Strangely, we searched out a CD with Moroccan wedding music, as we found it really gives you a feel of the place. We are still playing it in the car, three weeks later. I should point out the Riad supplied earplugs for guests that find the call to prayer unwelcome.
Marrakech is not the place to come for a complete rest. It is so lively and there is so much to see, that you should be exhausted by the time you go to bed. The bed was gigantic and firm. The air conditioning in both the bedroom and lounge could take the temperature down to very cold if you wanted. The bathroom was bigger than most hotel bedrooms. The decor throughout the Riad is traditional and it appears you are in someone's home, not their place of business.
We had a fascinating cooking course with Zohra, with some background help from Rachid.

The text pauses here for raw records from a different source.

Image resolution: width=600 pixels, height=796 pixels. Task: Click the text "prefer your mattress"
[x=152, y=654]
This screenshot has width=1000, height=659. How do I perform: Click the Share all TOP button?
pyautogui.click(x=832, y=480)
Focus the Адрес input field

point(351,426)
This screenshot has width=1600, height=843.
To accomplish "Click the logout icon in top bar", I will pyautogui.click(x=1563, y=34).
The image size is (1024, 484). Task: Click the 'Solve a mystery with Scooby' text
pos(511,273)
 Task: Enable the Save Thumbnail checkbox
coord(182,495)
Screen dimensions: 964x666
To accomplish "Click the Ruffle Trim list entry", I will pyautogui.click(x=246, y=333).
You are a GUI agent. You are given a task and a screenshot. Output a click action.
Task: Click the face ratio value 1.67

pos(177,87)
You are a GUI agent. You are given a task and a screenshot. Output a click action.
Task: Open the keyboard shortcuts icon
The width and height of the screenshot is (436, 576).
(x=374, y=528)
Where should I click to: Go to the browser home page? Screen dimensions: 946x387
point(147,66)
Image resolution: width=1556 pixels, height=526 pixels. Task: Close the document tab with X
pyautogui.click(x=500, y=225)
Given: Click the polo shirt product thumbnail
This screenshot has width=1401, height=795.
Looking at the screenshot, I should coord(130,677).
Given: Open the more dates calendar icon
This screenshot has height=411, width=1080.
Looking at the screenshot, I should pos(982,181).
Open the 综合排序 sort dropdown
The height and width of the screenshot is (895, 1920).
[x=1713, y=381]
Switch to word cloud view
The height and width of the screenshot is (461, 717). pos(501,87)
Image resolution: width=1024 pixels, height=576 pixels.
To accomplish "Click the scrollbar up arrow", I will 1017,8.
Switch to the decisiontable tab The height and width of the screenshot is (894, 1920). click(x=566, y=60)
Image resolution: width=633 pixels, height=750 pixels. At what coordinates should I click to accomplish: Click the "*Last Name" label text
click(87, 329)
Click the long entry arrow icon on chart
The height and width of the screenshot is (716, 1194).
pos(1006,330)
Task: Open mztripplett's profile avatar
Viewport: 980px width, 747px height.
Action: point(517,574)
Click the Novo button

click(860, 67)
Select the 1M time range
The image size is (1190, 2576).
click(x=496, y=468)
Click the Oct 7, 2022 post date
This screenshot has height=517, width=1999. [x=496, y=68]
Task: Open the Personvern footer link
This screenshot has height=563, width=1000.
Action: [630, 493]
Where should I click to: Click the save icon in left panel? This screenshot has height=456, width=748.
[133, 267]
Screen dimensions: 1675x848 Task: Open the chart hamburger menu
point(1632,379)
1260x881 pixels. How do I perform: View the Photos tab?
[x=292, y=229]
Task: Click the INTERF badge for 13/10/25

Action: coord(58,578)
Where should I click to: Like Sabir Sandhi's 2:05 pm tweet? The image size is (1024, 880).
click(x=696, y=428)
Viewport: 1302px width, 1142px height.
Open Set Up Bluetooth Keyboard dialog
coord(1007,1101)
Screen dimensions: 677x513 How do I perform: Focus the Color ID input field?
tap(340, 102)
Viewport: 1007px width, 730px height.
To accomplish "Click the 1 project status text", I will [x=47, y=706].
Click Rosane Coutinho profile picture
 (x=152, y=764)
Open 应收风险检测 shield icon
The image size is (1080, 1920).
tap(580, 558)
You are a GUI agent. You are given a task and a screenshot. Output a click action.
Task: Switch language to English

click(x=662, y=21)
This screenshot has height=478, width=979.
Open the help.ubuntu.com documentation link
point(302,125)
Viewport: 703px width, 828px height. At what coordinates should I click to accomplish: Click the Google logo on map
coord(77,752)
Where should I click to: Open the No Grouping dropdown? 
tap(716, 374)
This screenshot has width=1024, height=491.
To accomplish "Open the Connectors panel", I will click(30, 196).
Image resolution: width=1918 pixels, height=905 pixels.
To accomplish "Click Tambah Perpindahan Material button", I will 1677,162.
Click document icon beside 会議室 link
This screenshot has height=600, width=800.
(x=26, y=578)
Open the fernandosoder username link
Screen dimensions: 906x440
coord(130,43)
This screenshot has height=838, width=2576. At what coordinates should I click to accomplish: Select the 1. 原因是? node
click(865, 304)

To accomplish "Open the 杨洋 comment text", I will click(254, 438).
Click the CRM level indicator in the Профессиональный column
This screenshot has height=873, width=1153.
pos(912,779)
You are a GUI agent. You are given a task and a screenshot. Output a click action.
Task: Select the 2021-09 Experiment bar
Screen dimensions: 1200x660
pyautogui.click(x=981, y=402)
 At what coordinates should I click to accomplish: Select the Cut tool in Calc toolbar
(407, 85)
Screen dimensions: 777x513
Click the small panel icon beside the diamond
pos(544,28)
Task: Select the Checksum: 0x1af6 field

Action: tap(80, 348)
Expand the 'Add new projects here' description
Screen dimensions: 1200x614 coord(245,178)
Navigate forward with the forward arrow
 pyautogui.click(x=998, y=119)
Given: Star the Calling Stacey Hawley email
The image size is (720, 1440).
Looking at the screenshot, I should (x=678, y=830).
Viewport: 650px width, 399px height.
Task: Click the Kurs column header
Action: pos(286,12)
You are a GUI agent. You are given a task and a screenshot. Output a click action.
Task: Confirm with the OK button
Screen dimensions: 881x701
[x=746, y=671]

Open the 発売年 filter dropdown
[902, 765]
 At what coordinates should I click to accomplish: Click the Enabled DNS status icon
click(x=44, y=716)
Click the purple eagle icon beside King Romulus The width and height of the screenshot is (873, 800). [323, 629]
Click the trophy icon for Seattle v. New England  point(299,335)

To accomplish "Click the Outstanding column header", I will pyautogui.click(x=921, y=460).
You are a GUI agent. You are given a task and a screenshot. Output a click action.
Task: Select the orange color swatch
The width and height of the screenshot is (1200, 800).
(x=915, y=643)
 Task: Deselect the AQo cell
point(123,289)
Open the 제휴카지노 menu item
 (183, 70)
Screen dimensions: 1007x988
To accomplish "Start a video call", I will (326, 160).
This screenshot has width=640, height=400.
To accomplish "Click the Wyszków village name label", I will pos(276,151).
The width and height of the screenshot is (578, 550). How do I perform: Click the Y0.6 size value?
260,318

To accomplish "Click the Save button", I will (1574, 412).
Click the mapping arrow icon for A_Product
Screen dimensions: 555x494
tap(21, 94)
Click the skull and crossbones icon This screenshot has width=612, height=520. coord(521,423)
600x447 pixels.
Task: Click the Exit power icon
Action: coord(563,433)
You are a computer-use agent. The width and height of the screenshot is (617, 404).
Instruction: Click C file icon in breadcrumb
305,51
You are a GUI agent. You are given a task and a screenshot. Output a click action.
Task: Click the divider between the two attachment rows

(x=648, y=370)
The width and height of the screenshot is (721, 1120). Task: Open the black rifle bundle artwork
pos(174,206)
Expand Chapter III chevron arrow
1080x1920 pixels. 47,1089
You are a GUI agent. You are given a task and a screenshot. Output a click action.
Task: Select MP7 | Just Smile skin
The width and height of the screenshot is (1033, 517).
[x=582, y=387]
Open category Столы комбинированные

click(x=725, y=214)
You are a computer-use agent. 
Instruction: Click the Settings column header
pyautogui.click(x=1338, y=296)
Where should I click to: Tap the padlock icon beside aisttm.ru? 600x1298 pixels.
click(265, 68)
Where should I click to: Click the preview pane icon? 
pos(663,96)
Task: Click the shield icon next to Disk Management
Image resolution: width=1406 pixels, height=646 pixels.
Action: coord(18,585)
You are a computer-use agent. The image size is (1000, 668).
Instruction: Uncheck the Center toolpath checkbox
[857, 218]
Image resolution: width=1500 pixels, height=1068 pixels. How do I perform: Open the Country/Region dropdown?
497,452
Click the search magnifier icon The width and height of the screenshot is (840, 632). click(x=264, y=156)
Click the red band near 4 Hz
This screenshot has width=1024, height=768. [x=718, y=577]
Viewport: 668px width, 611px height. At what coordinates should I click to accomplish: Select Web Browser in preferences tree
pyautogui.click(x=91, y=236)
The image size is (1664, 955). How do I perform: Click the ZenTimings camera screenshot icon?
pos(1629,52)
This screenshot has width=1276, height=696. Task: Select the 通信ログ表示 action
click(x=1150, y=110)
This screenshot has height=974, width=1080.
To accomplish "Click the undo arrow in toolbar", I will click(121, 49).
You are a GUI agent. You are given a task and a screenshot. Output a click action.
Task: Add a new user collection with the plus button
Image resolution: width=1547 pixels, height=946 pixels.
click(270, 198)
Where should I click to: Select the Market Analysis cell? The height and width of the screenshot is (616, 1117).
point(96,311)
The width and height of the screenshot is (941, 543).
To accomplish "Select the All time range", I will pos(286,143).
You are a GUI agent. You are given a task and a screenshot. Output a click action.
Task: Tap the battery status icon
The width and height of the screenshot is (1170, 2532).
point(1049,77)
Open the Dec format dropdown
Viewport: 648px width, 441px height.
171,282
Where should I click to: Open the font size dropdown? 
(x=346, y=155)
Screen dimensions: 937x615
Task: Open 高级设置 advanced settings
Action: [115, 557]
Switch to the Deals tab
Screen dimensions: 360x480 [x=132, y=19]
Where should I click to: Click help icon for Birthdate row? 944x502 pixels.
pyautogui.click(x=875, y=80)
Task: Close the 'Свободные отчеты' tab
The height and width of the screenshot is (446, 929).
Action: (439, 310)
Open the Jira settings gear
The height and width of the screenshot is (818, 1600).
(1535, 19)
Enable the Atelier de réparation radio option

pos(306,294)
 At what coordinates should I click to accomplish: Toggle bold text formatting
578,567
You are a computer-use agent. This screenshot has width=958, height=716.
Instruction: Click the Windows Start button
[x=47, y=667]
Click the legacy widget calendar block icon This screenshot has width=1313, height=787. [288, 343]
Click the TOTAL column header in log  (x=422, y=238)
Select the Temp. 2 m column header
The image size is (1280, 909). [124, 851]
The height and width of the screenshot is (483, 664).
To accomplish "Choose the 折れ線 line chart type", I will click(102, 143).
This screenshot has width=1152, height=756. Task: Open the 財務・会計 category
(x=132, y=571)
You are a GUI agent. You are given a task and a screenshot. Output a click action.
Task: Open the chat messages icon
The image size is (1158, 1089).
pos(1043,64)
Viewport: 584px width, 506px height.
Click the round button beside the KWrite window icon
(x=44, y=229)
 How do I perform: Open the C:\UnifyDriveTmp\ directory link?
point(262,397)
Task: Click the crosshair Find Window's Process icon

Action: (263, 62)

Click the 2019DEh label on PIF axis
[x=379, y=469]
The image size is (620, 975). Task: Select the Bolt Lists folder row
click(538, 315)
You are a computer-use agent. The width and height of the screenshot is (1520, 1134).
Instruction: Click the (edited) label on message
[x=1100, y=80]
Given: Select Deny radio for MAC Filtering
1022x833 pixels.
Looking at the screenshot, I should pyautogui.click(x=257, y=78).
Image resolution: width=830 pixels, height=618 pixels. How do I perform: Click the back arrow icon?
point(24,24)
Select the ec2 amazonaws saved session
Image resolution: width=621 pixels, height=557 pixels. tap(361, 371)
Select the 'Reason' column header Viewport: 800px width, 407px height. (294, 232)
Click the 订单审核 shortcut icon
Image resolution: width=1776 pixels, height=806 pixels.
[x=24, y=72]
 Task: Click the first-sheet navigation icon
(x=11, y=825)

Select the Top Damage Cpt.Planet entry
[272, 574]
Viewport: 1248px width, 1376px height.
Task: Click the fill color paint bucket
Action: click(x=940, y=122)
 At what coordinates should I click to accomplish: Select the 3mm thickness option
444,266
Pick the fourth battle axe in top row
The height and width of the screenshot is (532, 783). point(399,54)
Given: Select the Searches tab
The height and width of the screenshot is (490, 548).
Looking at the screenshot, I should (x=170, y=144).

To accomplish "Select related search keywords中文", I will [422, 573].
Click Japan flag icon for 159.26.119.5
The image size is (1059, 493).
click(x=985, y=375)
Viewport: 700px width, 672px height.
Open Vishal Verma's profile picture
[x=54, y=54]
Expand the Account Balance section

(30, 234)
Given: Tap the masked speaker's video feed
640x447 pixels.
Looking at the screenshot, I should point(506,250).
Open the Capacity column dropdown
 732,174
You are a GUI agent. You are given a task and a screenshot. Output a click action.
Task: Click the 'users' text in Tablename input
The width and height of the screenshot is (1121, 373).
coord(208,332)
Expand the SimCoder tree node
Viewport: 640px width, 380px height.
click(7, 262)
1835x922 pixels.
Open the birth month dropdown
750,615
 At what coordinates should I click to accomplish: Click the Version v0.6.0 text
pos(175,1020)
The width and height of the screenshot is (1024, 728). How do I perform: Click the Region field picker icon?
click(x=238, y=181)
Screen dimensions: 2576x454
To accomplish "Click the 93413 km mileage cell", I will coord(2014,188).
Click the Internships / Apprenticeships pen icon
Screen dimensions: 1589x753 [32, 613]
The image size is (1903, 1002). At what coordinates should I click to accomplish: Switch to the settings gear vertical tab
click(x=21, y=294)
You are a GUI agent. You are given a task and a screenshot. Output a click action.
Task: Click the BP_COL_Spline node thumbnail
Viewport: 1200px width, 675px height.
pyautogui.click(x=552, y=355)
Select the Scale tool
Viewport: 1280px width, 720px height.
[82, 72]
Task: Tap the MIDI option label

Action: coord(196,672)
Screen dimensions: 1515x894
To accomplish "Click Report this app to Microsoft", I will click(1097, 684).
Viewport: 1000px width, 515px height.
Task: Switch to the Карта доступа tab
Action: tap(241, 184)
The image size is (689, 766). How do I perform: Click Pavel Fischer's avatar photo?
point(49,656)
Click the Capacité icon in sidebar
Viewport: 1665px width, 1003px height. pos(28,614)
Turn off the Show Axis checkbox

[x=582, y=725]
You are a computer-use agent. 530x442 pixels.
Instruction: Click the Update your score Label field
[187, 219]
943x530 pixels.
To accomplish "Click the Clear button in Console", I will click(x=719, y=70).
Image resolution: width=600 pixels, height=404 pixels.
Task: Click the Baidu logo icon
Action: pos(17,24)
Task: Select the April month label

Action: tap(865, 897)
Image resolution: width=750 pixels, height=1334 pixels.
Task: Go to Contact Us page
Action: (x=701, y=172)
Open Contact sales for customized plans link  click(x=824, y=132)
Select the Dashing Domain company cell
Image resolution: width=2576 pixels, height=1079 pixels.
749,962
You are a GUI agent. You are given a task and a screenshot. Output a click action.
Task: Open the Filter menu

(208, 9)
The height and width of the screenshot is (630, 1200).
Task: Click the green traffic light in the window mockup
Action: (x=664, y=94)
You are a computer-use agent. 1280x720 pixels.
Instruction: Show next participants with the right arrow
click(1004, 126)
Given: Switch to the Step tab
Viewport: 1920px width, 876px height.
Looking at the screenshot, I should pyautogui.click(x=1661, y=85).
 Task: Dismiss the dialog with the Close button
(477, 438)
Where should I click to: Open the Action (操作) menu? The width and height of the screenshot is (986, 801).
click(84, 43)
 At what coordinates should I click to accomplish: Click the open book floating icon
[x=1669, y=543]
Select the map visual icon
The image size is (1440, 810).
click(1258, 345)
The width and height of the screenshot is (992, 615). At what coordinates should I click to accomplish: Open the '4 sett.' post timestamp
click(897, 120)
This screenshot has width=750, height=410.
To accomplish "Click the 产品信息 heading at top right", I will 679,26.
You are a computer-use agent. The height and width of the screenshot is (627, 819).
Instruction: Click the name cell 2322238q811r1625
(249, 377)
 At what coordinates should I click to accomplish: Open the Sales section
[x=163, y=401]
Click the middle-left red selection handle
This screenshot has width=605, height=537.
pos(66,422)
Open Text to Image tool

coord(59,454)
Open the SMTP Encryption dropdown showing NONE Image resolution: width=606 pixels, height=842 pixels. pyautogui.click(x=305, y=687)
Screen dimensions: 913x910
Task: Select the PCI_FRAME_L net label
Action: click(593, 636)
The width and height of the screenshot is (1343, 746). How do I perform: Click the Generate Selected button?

Zohra showed us how to make Hariri Soup and a Chicken Tajine. It was then served on the roof terrace while the sun was setting by Mohammed. A memory that will live with me forever. (When I get around to typing it up, I will email it to the Riad. Then others can enjoy it without taking notes). Thank you guys.
As we were expected to be back late a few nights, Rachid gave us the front door key! He needs his sleep as well! He would have gladly got up to greet us at any time and even made Moroccan Mint Tea, whenever we wanted.
Mohammed wrote, at our request, for the local taxi drivers, "Switch on your meter" in Arabic. They never did, but the drivers found it hilarious. You will be overcharged everywhere, but only by a Euro/Pound. Most of the time, it's not worth haggling, walking off, finding another taxi, cushion seller, etc. Just pay what you think it's worth. The salesmen everywhere are very good. It's not an unpleasant experience in the souks, it's just their way of life. Ninety five per cent of the customers in the souks are the locals not tourists. The weekends are especially mad. As others have said, unless you want something, do not ask the price. Everyone speaks enough English for you to get what you want.
The prices in the Government "Fixed Price" shops are at least twice what you would pay if you can haggle even a little bit in the souks. They are also soul-less and empty of atmosphere. All the stuff is the same as in the souks. You would be better off going next door to Maison Arabe and buying all your souvenirs from their little gift shop.
You MUST eat in the main sqaure. Jemaa el Fna. The food is excellent and cheap. The waiters know that Westerners are looking for cleanliness.
What was the best thing about the Riad? The location. You reach all the sights within a 15-20 minute walk. If you want a taxi, they are everywhere. If you need one to take you back to the Riad, just tell them Bab Doukkala Mosque, or Maison Arabe. These two places are known by every taxi driver and both are less than 100 metres from the front door. The second thing was the fantastic smelling shower gel/shampoo!
Stay here, it's a wonderful experience.